Several months ago I took up residence with my brother. He lives in the suburban inner ring of a Midwestern college town – Columbia, Missouri. This was once the stomping grounds of a great tribe, the Osage, and an area the Lewis and Clark Expedition passed through on the Missouri River in 1804. The city often ranks high among places to live but unfortunately has committed to accelerated growth of the surrounding suburban communities in recent years.

The city funded expansion of its bussing system a short time ago, an expansion that was opposed by a newer neighborhood on this side of town, stating that it wasn’t needed. I have to disagree, not only for myself but on behalf of many others I have met on this new route. Post-accident, I had insufficient range-of-motion in my leg to ride a bicycle; access to public transit was crucial to my mobility in this new environment. But I was still some ways away from the nearest bus stop.

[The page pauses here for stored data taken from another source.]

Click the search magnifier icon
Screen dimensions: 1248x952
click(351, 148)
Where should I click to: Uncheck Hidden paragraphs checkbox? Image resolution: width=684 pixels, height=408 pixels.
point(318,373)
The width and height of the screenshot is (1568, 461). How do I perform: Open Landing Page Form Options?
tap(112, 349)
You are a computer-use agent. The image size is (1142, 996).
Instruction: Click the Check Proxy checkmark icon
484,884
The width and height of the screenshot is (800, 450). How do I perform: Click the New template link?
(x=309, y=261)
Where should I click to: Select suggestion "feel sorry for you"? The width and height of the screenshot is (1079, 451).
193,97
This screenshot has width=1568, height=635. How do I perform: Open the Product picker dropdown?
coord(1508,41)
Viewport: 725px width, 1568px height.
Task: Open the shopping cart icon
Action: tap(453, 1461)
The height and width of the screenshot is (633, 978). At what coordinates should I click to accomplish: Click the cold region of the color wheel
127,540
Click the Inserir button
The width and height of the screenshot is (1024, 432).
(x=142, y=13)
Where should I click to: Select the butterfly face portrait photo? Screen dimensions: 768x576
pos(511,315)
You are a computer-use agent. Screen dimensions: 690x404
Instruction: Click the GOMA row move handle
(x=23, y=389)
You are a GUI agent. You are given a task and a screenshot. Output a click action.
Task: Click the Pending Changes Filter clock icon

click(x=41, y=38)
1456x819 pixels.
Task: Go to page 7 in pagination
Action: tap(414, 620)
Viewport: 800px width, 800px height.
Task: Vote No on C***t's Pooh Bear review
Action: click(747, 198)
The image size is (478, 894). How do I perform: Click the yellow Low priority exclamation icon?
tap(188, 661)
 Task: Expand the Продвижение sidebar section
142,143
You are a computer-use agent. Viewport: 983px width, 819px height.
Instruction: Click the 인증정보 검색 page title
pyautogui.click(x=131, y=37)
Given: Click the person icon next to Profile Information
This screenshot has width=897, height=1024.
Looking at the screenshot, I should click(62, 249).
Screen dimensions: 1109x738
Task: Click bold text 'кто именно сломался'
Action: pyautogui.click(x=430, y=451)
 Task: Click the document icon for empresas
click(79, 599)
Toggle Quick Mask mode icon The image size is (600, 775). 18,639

The main road to this development is a hilly, choked, two-lane highway with steep shoulders and no room for sidewalks. Some years ago it had served folks from the surrounding farms as they ambled on their way to the city center. It is now frequented by inhabitants of the local sprawl, bustling here and there and contractors hauling equipment to the newer outer developments. I briefly considered walking along this road as it is the shortest route, but personal safety dictated that I find another way.

What ensued was a suburban adventure through the tract housing that I regard as something like reverse exploration, a search for passage from this new and strange place to something older, familiar and more accessible. Along the way would be developments for 3500-plus square-foot homes just breaking ground, recently colonized communities where for-sale signs are already springing up and “old” housing that has been around maybe fifteen years.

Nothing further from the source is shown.